Все остальные источники развития, существовавшие даже в 90-е годы, были методично раздавлены либеральным реформаторами (не только за ненадобностью, но и как конкурирующие источники денег). Соответственно, их больше нет.

Стоит ли говорить, что глобальный кризис подрубил обе ноги российской экономики, выбив табуретку сначала из-под путинского «процветания», а затем уже и из-под путинской «стабильности»?
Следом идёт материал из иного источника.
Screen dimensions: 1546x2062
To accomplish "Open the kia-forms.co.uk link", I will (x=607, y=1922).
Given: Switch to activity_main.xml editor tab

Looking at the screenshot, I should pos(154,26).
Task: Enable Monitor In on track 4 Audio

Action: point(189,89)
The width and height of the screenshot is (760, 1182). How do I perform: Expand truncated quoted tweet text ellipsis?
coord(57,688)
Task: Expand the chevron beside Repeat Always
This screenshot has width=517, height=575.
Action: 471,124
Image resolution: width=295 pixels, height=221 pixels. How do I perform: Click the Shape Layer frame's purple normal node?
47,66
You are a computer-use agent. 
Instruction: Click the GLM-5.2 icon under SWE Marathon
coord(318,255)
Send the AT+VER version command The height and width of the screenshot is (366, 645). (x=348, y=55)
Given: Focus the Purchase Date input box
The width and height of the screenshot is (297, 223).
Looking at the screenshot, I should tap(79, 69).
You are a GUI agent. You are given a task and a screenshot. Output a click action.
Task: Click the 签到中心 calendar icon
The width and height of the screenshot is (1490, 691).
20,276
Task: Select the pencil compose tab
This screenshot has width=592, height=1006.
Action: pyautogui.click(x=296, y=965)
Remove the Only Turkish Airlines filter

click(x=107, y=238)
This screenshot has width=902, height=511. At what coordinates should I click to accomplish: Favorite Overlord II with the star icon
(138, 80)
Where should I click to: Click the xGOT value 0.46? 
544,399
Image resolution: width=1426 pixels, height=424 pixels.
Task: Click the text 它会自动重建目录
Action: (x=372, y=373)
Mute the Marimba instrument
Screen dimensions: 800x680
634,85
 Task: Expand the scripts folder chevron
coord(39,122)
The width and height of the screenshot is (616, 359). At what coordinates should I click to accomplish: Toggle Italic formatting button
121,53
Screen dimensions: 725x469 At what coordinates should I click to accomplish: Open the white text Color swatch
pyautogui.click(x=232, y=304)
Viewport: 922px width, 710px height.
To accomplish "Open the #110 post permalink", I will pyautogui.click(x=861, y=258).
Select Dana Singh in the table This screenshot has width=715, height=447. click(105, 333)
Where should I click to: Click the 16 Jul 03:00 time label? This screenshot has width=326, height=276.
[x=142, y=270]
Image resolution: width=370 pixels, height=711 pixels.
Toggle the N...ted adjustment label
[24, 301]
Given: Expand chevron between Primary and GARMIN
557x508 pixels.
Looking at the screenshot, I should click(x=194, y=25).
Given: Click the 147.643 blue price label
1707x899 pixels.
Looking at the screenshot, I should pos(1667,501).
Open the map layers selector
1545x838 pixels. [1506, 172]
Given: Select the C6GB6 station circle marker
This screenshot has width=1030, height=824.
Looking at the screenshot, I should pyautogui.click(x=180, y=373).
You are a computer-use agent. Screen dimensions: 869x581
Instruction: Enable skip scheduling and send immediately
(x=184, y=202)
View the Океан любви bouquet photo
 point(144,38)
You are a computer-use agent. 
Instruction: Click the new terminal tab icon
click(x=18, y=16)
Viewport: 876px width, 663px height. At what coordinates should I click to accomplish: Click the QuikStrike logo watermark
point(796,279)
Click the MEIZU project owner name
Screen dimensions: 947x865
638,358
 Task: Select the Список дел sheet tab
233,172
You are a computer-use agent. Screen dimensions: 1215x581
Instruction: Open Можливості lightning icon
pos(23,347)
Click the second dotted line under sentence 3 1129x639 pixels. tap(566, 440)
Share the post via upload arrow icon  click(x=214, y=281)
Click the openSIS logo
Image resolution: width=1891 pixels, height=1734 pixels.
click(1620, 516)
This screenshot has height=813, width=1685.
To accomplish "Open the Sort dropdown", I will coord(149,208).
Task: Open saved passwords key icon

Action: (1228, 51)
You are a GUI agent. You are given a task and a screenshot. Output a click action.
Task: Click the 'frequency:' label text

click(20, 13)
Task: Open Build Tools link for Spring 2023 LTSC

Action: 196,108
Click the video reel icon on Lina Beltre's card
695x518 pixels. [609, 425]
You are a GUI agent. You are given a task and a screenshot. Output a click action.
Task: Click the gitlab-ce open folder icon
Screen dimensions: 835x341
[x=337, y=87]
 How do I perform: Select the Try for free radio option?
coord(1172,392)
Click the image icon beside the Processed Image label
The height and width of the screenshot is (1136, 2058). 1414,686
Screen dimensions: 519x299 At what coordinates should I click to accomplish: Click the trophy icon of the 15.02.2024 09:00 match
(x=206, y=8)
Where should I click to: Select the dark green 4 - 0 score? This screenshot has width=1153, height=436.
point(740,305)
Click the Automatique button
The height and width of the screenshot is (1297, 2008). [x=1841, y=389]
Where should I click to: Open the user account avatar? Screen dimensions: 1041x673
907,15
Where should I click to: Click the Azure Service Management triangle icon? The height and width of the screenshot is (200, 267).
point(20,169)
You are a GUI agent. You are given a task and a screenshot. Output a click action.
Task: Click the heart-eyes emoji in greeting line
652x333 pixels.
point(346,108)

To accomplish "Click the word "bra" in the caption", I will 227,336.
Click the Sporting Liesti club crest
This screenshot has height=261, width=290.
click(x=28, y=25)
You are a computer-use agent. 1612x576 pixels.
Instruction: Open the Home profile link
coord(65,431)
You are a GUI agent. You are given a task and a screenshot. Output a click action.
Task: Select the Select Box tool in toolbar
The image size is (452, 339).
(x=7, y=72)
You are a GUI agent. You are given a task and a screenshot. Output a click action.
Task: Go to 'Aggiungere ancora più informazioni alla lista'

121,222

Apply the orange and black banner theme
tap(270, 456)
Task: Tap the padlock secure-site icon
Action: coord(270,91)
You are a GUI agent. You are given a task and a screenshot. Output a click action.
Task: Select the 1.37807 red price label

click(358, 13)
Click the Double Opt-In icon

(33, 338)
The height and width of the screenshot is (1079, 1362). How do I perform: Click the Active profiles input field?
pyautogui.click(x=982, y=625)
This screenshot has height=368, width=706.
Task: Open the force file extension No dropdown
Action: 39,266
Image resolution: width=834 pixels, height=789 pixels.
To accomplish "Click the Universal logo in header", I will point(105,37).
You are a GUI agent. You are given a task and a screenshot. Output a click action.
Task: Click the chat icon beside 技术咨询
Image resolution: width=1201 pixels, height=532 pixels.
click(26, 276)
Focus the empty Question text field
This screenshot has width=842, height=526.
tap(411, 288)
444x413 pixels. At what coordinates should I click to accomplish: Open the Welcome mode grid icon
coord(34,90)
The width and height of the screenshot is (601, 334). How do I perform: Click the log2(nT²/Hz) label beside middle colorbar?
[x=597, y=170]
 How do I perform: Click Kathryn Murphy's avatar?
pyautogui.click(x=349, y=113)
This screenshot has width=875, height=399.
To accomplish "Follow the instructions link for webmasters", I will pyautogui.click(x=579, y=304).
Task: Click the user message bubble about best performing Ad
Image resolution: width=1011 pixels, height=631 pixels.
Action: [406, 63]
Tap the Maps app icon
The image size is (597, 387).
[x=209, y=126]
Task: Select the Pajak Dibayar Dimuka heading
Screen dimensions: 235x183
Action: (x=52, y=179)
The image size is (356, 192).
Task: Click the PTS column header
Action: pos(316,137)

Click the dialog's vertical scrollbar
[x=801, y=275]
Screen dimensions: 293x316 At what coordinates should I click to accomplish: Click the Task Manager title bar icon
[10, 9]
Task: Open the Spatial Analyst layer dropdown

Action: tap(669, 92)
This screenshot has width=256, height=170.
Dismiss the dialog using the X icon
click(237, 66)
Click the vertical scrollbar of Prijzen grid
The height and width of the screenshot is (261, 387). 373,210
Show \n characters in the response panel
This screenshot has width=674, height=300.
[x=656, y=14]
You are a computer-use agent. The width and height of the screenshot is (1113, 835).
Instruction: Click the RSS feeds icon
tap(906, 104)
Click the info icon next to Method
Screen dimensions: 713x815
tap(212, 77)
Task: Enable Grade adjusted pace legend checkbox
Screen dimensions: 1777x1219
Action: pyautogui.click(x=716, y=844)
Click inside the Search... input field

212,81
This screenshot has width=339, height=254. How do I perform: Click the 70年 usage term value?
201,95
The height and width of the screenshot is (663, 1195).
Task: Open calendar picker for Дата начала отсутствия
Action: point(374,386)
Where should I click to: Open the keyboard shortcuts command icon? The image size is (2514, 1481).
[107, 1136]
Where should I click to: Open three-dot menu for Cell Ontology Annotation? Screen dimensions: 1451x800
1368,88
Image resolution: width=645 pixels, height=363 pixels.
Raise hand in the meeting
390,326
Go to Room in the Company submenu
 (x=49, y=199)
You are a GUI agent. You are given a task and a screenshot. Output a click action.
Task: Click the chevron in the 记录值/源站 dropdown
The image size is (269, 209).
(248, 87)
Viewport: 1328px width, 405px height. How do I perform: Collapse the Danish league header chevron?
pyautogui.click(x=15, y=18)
2008 и 2014 годы: болезненные аналогии и различия

Прекращение возвращения в Россию в виде внешних кредитов российских же денег, выведенных либеральными реформаторами из страны, осенью 2008 года стало первым витком сжатия спроса. Правительство и Банк России оказались настолько не готовыми к нему, что, закрыв биржевые торги в понедельник 15 сентября 2008 года и по сути дела бездельничая до вечера 18 сентября, едва не довели дело до катастрофы. Паника, охватившая бизнес, начала захлестывать широкие слои населения, что создало реальную угрозу уничтожения всей банковской системы страны и коллапса экономики в результате массового штурма вкладчиками отделений банков. Ситуацию удалось спасти буквально в последний момент, собрав чрезвычайное, по сути, рабочее заседание в ночь с 18 на 19 сентября и приняв решение дать банкам столько денег, сколько им понадобится (ибо даже либеральные реформаторы поняли, что в случае промедления до начала рабочего дня пятницы 19 сентября спасать будет уже нечего).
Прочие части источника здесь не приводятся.